--- Your instructions ---
Below are several entries. Transcribe exactly those lines that fall from the one with "Téléchargez et testez Lysfangha" through the one with "[Iscriviti] (124, 2486)", end lines included.

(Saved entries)
_ _ _ _

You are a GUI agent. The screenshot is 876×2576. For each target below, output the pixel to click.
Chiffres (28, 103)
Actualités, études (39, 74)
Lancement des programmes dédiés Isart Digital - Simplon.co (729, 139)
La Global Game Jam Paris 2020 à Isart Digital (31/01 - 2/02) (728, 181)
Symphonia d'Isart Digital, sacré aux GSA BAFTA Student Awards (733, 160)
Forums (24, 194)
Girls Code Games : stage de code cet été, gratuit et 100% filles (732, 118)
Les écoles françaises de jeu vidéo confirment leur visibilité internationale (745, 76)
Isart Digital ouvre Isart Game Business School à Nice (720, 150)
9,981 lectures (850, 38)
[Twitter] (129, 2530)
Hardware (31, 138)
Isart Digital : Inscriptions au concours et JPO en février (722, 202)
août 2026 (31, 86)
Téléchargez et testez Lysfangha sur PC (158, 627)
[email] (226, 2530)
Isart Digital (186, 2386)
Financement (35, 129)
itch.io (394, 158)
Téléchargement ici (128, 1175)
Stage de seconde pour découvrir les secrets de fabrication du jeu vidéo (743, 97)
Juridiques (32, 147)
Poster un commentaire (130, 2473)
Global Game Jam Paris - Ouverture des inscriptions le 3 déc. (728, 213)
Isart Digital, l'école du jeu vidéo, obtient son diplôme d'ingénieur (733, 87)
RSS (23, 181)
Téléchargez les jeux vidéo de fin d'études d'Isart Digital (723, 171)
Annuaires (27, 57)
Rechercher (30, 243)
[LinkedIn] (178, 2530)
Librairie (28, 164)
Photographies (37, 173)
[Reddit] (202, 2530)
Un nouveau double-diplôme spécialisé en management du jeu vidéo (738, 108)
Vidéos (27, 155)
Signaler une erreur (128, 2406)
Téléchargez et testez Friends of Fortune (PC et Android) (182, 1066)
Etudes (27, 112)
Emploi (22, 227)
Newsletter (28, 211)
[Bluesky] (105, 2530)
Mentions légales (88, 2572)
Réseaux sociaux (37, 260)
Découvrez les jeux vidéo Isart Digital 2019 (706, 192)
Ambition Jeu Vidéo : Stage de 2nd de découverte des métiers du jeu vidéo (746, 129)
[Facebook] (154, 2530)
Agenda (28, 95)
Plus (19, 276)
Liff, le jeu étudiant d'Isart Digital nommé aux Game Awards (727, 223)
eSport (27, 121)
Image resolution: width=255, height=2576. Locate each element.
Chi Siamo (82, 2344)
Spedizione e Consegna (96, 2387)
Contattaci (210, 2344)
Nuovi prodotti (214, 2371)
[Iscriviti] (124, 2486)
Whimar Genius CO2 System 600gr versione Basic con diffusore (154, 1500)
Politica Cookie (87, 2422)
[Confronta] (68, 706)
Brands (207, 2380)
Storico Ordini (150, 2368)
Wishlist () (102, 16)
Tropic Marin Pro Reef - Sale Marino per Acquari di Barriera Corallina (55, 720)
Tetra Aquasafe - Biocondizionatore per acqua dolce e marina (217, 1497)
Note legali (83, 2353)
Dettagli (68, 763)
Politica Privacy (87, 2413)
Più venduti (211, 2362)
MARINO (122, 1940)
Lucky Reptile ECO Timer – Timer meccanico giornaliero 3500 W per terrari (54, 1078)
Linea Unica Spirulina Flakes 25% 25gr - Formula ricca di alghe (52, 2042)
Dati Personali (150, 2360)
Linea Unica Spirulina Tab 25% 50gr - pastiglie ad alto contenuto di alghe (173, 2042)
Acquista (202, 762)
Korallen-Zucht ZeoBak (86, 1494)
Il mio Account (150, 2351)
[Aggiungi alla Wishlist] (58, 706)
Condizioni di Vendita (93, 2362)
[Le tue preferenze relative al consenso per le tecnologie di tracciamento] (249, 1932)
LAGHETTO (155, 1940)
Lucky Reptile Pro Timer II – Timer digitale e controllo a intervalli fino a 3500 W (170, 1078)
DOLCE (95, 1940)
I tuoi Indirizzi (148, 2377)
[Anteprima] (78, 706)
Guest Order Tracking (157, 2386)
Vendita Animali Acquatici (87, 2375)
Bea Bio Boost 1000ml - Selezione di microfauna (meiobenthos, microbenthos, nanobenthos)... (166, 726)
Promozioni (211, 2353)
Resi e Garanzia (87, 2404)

_ _ _ _

--- Answer space ---
Téléchargez et testez Lysfangha sur PC (158, 627)
[email] (226, 2530)
Isart Digital (186, 2386)
Financement (35, 129)
itch.io (394, 158)
Téléchargement ici (128, 1175)
Stage de seconde pour découvrir les secrets de fabrication du jeu vidéo (743, 97)
Juridiques (32, 147)
Poster un commentaire (130, 2473)
Global Game Jam Paris - Ouverture des inscriptions le 3 déc. (728, 213)
Isart Digital, l'école du jeu vidéo, obtient son diplôme d'ingénieur (733, 87)
RSS (23, 181)
Téléchargez les jeux vidéo de fin d'études d'Isart Digital (723, 171)
Annuaires (27, 57)
Rechercher (30, 243)
[LinkedIn] (178, 2530)
Librairie (28, 164)
Photographies (37, 173)
[Reddit] (202, 2530)
Un nouveau double-diplôme spécialisé en management du jeu vidéo (738, 108)
Vidéos (27, 155)
Signaler une erreur (128, 2406)
Téléchargez et testez Friends of Fortune (PC et Android) (182, 1066)
Etudes (27, 112)
Emploi (22, 227)
Newsletter (28, 211)
[Bluesky] (105, 2530)
Mentions légales (88, 2572)
Réseaux sociaux (37, 260)
Découvrez les jeux vidéo Isart Digital 2019 (706, 192)
Ambition Jeu Vidéo : Stage de 2nd de découverte des métiers du jeu vidéo (746, 129)
[Facebook] (154, 2530)
Agenda (28, 95)
Plus (19, 276)
Liff, le jeu étudiant d'Isart Digital nommé aux Game Awards (727, 223)
eSport (27, 121)
Image resolution: width=255, height=2576. Locate each element.
Chi Siamo (82, 2344)
Spedizione e Consegna (96, 2387)
Contattaci (210, 2344)
Nuovi prodotti (214, 2371)
[Iscriviti] (124, 2486)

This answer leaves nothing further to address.